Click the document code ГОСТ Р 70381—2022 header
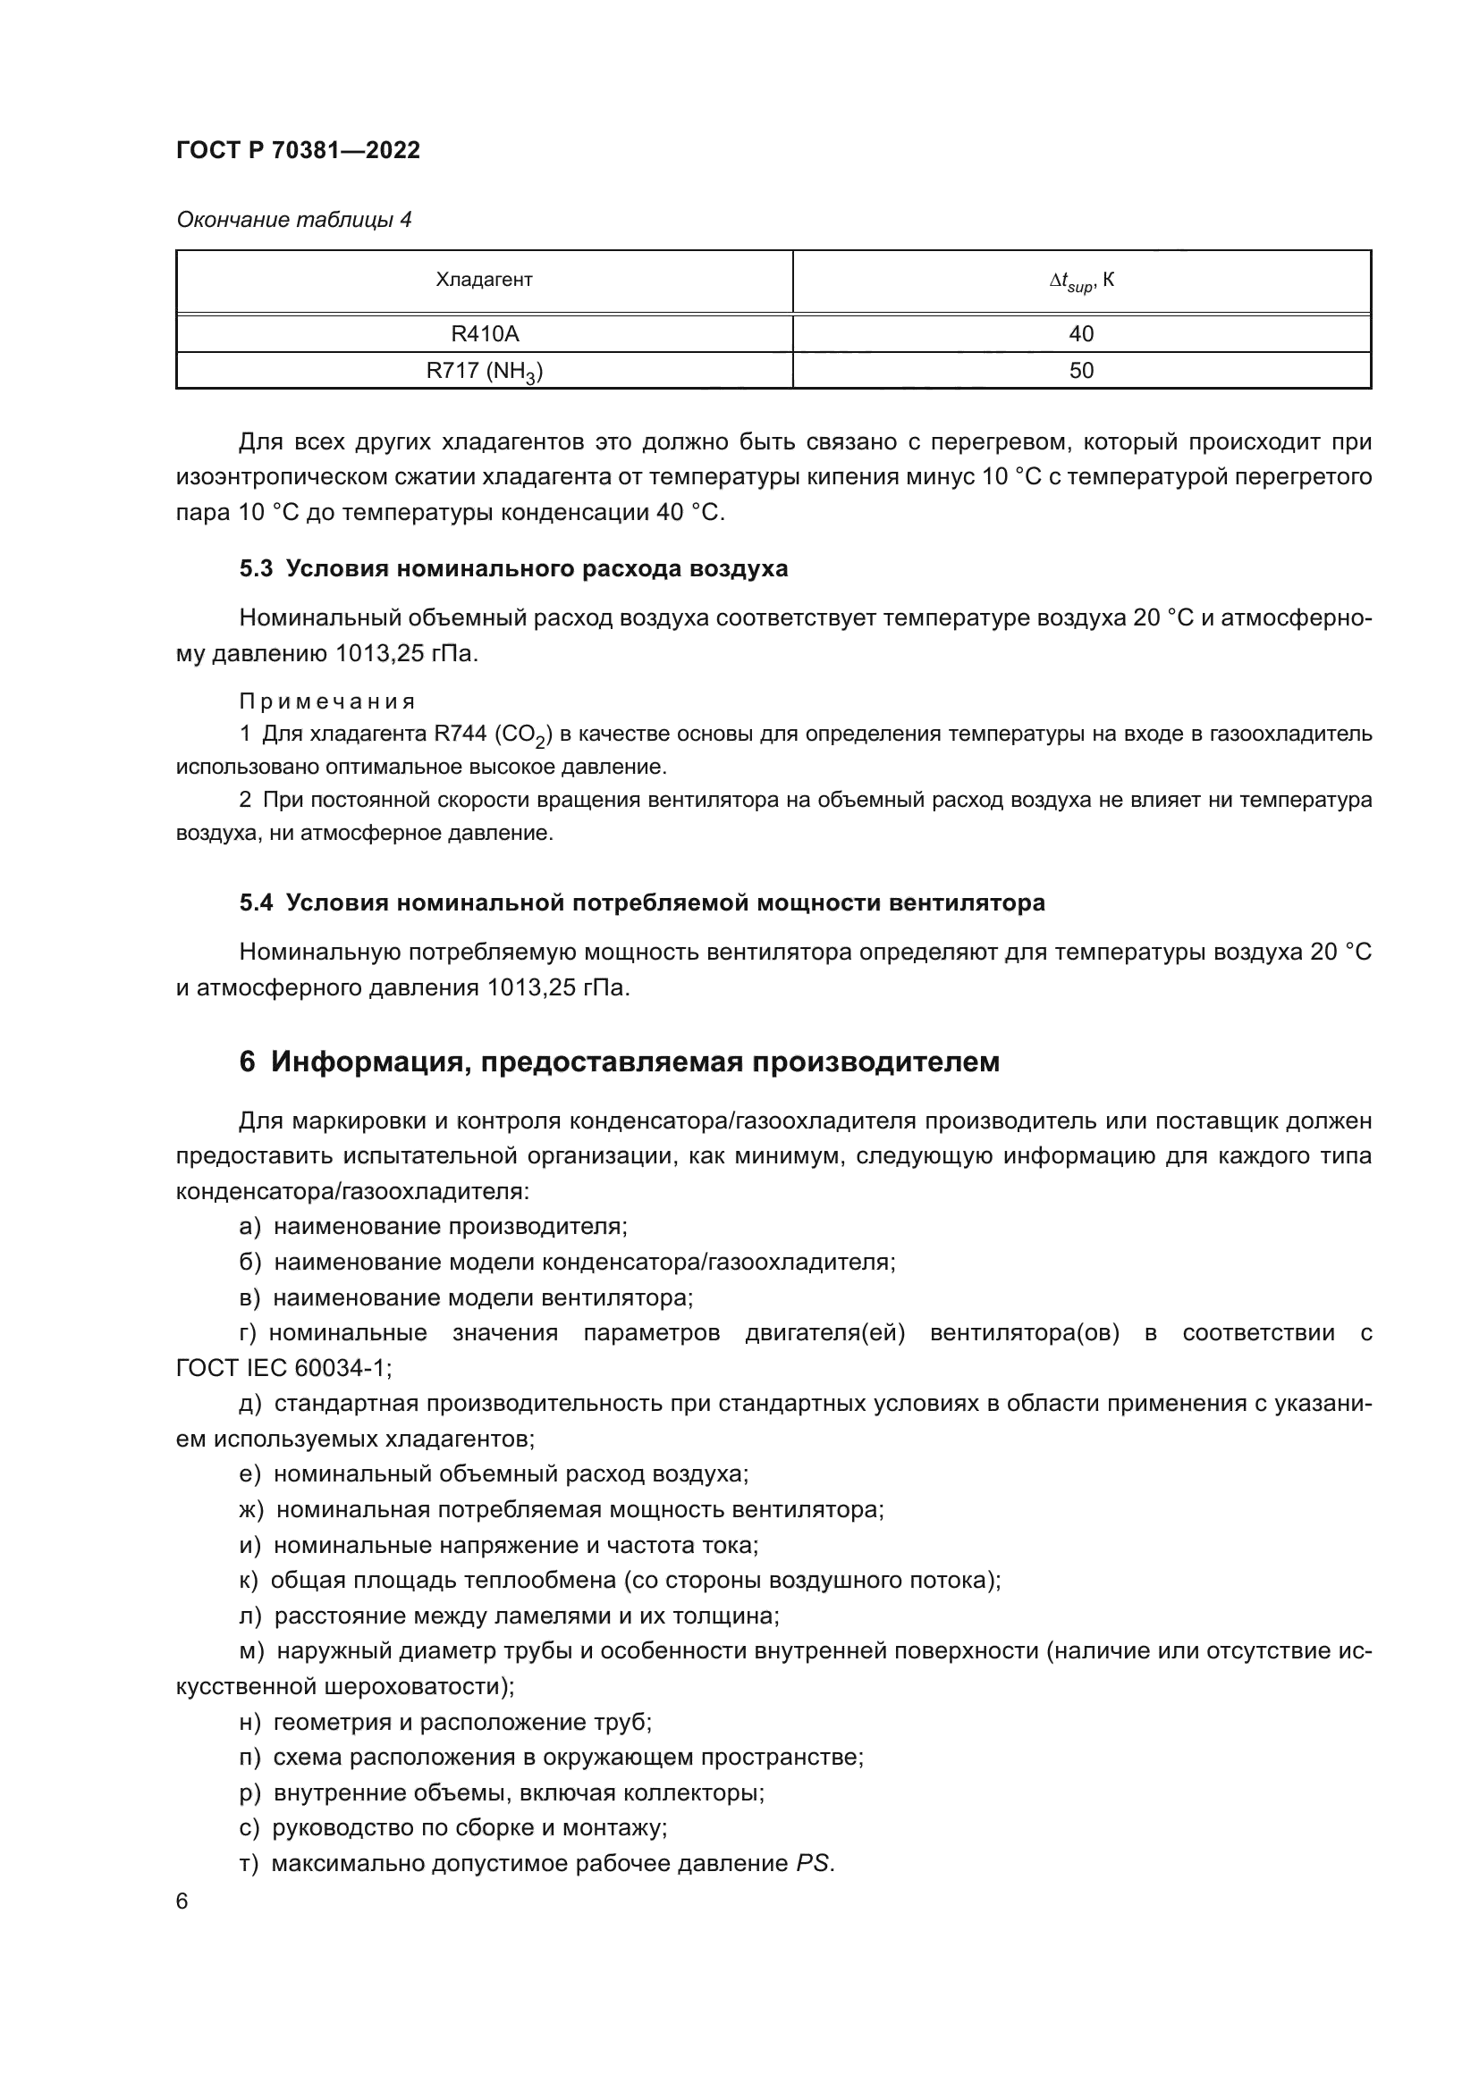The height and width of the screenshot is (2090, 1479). [x=298, y=150]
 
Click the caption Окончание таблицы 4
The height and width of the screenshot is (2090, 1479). [x=293, y=220]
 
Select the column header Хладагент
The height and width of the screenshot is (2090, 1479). [x=484, y=281]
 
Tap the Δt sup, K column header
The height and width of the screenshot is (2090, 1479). [x=1081, y=281]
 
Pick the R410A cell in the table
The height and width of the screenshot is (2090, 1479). [x=484, y=334]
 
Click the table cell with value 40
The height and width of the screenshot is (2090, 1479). [x=1081, y=334]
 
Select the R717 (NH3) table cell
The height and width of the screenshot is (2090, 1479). [x=484, y=372]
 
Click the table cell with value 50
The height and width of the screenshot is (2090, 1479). [x=1081, y=372]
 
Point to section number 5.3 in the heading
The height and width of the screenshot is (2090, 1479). [x=256, y=569]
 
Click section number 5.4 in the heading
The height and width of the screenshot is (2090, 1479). [x=256, y=903]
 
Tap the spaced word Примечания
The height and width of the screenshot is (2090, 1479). [x=327, y=701]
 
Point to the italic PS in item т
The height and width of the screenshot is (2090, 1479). [x=812, y=1863]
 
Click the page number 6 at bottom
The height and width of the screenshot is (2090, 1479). [x=182, y=1901]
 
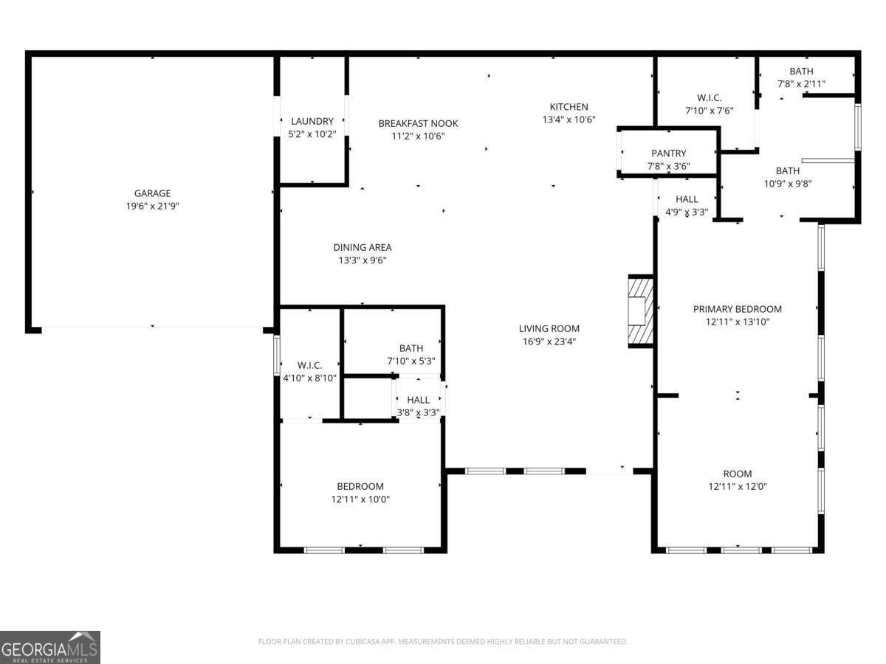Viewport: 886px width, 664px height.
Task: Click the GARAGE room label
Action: click(x=152, y=193)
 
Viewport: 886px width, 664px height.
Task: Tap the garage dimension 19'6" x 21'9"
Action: click(x=152, y=207)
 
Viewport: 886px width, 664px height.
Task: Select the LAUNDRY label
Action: click(x=312, y=121)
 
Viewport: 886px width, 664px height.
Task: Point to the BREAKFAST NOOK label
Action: click(x=418, y=123)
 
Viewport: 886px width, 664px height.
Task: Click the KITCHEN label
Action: click(x=569, y=106)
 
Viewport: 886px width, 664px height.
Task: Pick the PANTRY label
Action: click(x=668, y=153)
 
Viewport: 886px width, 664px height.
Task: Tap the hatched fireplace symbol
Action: click(x=640, y=311)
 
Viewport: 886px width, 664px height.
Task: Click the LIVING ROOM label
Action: click(x=549, y=328)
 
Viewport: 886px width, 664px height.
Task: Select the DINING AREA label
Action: click(x=362, y=247)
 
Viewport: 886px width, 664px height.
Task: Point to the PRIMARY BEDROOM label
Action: click(x=737, y=309)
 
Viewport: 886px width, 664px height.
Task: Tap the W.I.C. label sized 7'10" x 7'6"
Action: click(x=709, y=98)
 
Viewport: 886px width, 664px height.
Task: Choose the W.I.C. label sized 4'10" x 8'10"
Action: click(x=309, y=365)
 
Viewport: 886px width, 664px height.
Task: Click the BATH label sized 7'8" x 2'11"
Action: click(x=801, y=72)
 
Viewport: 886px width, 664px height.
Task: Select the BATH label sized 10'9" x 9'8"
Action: click(x=787, y=171)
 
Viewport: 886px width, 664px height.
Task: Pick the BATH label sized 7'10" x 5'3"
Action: click(x=411, y=348)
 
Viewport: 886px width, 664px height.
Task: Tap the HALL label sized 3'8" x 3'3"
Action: click(x=418, y=400)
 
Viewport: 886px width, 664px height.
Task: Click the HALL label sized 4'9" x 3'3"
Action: click(x=687, y=199)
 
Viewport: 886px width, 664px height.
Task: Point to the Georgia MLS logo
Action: click(x=49, y=647)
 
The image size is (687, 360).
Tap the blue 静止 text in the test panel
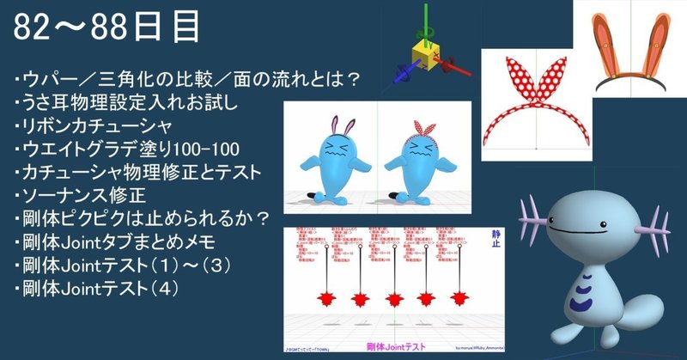pos(495,239)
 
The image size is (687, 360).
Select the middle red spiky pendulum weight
pos(393,299)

──────────

Please scale the records above from the line that has "Click the table cell with value 40" through the line that has "1479). [x=484, y=372]", including both, and reproduce every line with its request. Multiply only the answer coordinates by 0.6 and round to whole numbers with halves up, leaving all other numbers unchanged.

Click the table cell with value 40
The height and width of the screenshot is (2090, 1479). [x=649, y=200]
 
Select the R717 (NH3) table cell
The height and width of the screenshot is (2090, 1479). [x=290, y=223]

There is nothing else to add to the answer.